NIST announces proposal to approve two FFX schemes

NIST just announced a proposal to approve two modes of format-preserving encryption for use in FIPS 140-2. Here's the announcement from NIST's web site:

Announcement of Proposal to Approve Two FFX schemes

June 9, 2011

NIST is pleased to announce a proposal to specify and approve two block cipher modes of operation for format preserving encryption (FPE). FPE is emerging as a useful cryptographic tool, whereby certain kinds of data, such as social security numbers or credit card numbers, may be selectively encrypted without changing their format. Consequently, FPE can be seamlessly retrofitted to existing applications to support the encryption of sensitive data.
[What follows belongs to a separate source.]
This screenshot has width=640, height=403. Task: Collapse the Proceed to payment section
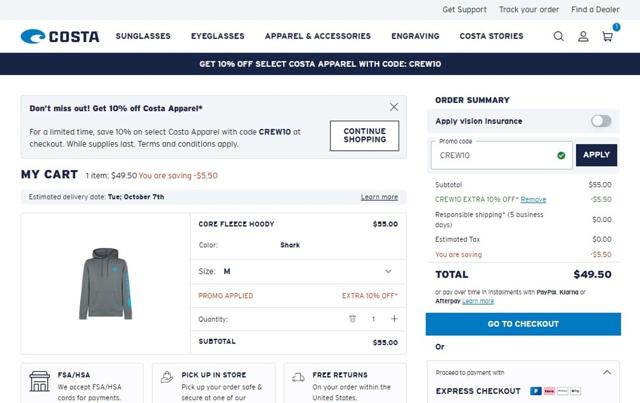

Both of the modes that NIST proposes to approve are schemes that are compliant with the FFX framework that was submitted to NIST by Mihir Bellare of the University of California, San Diego, Philip Rogaway of the University of California, Davis, and Terence Spies of Voltage Security, Inc. The submission documentation for FFX is available at the modes development page, under the heading "Encryption Modes." The FFX framework is described in detail in the body of the specification [SP]. One FFX compliant scheme that NIST proposes to approve, called FF[radix] is specified in the addendum to the specification [SP2]. The second scheme that NIST proposes to approve, called VAES, is described in the additional documentation [AD] submitted by Joachim Vance of VeriFone Systems, Inc.

Also included in the documentation are Letters of Assurance from Voltage Security, Inc. and VeriFone Systems, Inc. [IP1 and IP2] in connection with intellectual property that those companies identified as possibly relevant to the implementation of FFX[radix] or VAES.

NIST proposes to recommend FFX[radix] as the preferred FPE scheme for interoperability. NIST will also consider approving other FFX schemes, in addition to VAES, on a case-by-case basis.

NIST requests comments on the proposal by July 8, 2011; comments may be submitted to

If NIST moves forward with the proposal, an additional period of public comment will be initiated on a draft special publication that specifies the modes.

FPE has proven to be very useful for encrypting data in complex legacy environments. In these situations, there's often at least one component of an installed system that can't easily handle encrypted data if its format if different than the plaintext. National governments are good examples of places where such complex legacy environments appear, so it's not too surprising that NIST is interested in approving FPE for government use.